= Committee for Relevant Art =

Committee for Relevant Art (CORA) is a Nigerian not for profit platform of artists, art critics and aficionados, and a publisher. The members describe themselves as cultural landscapists, and focus on social involvement and debate of cultural issues.

The organization was founded on June 2, 1991, by Toyin Akinosho, Yomi Layinka, Josey Ogbuanoh, Tunde Lanipekun and Chika Okeke-Agulu, and is involved in the organization of various events and activities which support cultural expression and contemporary art. CORA mainly focuses on Nigeria, but meets with a wide response in the rest of the African continent as well. The organization pays attention to several cultural expressions, like literature, theatre, cabaret, films, television programs and music.
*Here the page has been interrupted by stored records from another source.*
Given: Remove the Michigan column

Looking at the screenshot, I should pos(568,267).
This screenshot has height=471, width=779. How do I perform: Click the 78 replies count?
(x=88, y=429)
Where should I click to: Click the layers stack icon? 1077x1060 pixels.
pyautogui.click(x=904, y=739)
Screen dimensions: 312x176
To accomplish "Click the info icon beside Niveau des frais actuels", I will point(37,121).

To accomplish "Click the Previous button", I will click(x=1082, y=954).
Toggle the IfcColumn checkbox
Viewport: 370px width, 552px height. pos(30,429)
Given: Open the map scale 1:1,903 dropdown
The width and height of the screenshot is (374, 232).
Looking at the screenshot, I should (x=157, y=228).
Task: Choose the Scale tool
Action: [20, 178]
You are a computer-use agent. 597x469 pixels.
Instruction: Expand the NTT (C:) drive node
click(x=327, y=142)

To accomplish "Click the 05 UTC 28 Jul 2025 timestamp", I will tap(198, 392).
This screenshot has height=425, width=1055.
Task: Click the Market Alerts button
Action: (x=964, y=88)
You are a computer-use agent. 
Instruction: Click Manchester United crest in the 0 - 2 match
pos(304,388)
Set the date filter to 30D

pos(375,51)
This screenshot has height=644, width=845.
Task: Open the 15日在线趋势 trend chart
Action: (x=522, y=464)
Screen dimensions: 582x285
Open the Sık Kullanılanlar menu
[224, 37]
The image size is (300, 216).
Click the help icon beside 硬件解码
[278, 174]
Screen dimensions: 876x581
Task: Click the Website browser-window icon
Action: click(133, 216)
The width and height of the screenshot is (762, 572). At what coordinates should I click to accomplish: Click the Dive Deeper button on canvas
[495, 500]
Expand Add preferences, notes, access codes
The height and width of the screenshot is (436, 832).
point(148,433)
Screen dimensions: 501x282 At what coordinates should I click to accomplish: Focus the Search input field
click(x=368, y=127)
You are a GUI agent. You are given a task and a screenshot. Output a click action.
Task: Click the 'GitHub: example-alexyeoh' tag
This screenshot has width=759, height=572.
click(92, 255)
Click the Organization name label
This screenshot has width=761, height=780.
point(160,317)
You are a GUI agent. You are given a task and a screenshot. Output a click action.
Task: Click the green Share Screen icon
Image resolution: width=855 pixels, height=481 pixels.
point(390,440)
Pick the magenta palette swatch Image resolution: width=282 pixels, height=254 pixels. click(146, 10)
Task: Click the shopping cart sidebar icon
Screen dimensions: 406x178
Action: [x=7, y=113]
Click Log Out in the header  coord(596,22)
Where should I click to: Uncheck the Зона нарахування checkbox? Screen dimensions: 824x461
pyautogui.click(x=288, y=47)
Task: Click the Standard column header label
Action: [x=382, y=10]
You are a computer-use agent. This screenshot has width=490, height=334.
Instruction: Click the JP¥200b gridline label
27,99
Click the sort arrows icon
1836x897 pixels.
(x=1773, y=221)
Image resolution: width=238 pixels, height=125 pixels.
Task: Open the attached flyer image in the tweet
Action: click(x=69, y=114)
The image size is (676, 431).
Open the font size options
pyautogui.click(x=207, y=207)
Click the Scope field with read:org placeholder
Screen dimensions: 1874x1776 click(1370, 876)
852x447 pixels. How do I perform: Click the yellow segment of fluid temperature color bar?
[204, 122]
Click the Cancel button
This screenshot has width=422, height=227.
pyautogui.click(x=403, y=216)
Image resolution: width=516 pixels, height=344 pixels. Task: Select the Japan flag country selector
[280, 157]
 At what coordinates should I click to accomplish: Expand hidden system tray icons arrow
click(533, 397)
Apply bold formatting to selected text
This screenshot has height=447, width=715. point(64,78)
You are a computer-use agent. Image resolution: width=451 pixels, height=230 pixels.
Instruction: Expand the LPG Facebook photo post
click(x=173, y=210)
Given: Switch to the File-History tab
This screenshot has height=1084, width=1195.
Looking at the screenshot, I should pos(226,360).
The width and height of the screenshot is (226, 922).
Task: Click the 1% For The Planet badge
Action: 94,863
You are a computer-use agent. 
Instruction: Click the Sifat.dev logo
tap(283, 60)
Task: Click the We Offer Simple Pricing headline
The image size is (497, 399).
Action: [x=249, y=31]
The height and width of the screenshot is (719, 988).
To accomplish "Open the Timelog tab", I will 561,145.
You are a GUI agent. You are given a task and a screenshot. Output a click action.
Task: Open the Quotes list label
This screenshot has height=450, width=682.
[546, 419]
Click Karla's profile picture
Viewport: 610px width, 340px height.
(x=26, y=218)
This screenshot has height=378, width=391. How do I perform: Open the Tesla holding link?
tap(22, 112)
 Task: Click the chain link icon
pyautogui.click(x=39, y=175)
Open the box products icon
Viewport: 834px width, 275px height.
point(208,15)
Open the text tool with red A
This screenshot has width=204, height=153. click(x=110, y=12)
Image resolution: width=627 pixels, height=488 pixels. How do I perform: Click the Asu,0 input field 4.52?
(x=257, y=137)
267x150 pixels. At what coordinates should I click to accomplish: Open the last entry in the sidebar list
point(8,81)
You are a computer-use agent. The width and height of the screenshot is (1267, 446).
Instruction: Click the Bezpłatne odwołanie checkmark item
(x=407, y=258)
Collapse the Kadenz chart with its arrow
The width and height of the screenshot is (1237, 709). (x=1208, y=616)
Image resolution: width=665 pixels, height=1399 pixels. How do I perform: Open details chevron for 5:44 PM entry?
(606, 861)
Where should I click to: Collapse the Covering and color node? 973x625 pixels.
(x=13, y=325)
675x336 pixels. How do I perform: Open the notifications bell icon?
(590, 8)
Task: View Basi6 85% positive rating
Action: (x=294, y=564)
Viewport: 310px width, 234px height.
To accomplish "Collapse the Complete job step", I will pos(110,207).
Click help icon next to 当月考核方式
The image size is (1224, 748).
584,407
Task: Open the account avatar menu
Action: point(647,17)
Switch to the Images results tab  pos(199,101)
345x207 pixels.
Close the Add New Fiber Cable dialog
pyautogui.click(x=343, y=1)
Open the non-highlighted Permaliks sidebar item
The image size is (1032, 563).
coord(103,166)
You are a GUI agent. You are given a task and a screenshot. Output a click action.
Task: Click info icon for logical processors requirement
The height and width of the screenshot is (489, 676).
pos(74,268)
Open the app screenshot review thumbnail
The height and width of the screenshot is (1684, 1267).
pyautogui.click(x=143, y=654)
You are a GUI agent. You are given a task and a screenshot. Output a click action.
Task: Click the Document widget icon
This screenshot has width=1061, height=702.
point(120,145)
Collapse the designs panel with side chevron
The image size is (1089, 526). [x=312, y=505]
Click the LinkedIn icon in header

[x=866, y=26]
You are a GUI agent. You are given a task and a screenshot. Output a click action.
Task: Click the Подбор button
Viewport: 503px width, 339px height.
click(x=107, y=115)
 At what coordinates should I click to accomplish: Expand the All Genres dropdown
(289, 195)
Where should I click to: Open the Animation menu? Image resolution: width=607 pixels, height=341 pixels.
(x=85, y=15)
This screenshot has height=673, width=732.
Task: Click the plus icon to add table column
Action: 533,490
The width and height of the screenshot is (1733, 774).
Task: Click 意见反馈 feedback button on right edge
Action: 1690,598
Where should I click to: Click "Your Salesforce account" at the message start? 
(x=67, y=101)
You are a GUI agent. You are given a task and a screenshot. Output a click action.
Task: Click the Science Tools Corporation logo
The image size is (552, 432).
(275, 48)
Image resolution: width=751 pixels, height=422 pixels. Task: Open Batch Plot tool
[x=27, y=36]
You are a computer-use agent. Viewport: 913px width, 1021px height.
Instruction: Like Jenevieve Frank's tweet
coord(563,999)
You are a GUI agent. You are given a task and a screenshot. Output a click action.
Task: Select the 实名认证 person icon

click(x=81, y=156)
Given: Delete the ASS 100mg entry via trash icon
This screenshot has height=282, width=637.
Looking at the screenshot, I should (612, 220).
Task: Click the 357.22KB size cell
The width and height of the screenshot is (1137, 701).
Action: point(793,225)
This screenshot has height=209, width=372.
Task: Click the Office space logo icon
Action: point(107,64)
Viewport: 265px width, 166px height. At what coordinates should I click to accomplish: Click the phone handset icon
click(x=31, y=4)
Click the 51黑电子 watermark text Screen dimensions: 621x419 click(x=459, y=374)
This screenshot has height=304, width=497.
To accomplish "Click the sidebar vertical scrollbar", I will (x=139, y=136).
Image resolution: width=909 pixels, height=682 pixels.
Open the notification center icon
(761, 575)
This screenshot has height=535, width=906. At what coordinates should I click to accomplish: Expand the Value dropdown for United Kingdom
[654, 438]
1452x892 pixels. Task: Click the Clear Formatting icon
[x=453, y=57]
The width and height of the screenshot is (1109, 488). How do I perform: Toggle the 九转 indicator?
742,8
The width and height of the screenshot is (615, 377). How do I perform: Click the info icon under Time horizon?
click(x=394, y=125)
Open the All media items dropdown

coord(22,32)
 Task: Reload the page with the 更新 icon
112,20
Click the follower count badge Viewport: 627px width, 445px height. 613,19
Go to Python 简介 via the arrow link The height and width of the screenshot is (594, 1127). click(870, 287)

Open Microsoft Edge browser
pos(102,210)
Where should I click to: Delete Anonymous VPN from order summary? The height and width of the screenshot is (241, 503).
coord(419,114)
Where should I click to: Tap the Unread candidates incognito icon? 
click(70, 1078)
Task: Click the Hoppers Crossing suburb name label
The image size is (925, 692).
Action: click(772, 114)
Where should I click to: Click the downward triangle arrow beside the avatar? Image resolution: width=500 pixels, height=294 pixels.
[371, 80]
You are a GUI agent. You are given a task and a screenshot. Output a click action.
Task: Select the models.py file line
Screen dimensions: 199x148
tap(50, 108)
CORA is the co-organizer behind several events in Lagos, like quarterly the Art Stampede and annually the Lagos Book & Art Festival (LABAF), the open air Cinema Carnival and Lagos Comics Carnival. Furthermore, it is the publisher of the quarterly magazine Lagos The City Arts Guide, it publishes books and founded several libraries. It also serves as a platform of various forums, like the Arthouse Forum.

In 2006 the Committee for Relevant Art was honored with a Prince Claus Award, in recognition of its 'energetic activities' and for its leadership in enabling the 'contribution of dedicated civilians to stimulate the arts'.

Some artists connected to CORA are playwright and film director Wole Oguntokun, writer and film maker Onyeka Nwelue, critic and publisher Toyin Akinosho and arts and culture journalist Jahman Oladejo Anikulapo.